[Pixel coordinate grounding data]
>>
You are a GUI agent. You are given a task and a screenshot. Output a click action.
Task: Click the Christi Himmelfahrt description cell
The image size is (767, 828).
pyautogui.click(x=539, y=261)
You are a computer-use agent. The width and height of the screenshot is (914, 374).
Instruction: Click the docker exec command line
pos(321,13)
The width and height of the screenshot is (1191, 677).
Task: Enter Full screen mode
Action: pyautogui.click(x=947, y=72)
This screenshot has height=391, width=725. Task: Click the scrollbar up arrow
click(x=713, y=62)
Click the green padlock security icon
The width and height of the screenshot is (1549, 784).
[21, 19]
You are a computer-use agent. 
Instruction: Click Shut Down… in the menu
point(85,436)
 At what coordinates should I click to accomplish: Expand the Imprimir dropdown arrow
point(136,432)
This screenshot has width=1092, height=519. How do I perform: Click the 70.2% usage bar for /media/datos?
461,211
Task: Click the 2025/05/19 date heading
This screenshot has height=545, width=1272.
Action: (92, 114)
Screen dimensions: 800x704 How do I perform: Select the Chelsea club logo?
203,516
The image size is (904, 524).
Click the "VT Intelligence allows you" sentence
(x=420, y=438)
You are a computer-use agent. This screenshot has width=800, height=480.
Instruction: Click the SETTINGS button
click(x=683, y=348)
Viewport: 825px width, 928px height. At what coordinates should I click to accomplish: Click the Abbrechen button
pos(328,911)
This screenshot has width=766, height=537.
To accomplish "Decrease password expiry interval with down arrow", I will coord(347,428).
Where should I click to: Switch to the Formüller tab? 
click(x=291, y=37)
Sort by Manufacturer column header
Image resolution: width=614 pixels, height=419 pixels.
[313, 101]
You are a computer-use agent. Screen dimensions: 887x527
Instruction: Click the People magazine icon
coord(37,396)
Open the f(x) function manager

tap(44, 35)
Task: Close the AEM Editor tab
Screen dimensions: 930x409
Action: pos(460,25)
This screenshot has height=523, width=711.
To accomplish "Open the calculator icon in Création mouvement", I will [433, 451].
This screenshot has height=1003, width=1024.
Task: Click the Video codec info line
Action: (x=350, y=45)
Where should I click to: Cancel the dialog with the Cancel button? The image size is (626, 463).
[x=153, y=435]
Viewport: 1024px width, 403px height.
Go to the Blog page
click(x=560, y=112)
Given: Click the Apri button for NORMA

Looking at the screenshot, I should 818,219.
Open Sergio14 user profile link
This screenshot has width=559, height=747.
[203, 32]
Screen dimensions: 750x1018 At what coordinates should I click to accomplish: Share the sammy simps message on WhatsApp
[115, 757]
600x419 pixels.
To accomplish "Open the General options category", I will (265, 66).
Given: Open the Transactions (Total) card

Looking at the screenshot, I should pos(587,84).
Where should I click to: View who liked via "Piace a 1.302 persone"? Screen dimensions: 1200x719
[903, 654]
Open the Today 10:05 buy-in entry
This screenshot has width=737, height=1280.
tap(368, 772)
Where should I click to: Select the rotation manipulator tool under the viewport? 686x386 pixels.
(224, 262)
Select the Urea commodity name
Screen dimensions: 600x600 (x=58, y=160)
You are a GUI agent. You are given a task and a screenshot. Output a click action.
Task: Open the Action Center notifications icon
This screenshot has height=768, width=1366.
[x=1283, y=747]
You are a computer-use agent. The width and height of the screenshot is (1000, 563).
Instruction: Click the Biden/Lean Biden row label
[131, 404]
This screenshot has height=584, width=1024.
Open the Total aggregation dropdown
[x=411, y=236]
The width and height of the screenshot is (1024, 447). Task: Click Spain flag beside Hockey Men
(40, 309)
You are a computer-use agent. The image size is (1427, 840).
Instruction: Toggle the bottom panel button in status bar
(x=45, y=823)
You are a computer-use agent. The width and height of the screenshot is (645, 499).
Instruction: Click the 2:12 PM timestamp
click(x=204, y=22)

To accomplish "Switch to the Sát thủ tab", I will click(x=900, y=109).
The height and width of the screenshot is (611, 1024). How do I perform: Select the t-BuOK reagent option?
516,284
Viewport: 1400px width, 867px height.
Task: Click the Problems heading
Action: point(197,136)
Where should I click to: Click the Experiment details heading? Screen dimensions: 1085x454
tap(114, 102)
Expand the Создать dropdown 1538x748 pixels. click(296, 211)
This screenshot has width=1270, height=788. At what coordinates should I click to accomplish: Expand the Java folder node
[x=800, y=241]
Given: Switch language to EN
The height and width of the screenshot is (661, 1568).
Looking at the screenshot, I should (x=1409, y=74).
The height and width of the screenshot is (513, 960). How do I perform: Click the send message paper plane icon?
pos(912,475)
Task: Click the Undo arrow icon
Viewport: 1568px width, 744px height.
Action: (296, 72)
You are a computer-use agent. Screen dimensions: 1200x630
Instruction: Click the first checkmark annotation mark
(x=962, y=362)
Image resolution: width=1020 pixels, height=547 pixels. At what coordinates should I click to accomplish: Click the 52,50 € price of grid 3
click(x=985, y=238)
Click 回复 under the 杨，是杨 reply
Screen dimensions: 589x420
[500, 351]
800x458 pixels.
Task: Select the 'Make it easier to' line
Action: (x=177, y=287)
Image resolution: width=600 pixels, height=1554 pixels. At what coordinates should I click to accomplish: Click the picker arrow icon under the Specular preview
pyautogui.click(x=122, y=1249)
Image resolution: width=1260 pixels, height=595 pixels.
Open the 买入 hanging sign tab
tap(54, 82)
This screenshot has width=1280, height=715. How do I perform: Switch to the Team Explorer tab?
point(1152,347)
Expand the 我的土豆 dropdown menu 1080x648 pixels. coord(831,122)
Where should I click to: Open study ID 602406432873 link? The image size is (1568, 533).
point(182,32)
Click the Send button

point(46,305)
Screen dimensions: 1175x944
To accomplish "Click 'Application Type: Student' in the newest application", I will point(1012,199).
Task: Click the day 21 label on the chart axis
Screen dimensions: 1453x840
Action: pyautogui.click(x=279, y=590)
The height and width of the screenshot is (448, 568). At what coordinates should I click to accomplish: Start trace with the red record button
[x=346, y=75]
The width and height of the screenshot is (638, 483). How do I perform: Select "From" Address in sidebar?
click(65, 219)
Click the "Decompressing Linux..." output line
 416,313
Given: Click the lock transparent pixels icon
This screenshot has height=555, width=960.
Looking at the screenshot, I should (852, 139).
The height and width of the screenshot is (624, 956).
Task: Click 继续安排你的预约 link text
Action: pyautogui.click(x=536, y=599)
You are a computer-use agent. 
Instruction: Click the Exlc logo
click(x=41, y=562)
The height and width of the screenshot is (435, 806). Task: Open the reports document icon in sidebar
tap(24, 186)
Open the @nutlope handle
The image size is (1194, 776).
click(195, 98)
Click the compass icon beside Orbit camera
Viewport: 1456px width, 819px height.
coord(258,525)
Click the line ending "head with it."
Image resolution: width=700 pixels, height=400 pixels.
<<
Write out exactly the lines that fall from the line with "The width and height of the screenshot is (638, 483)." to the line with "Given: Click the lock transparent pixels icon" in the records above, keeping both ends.

Answer to the problem:
The width and height of the screenshot is (638, 483). How do I perform: Select "From" Address in sidebar?
click(65, 219)
Click the "Decompressing Linux..." output line
 416,313
Given: Click the lock transparent pixels icon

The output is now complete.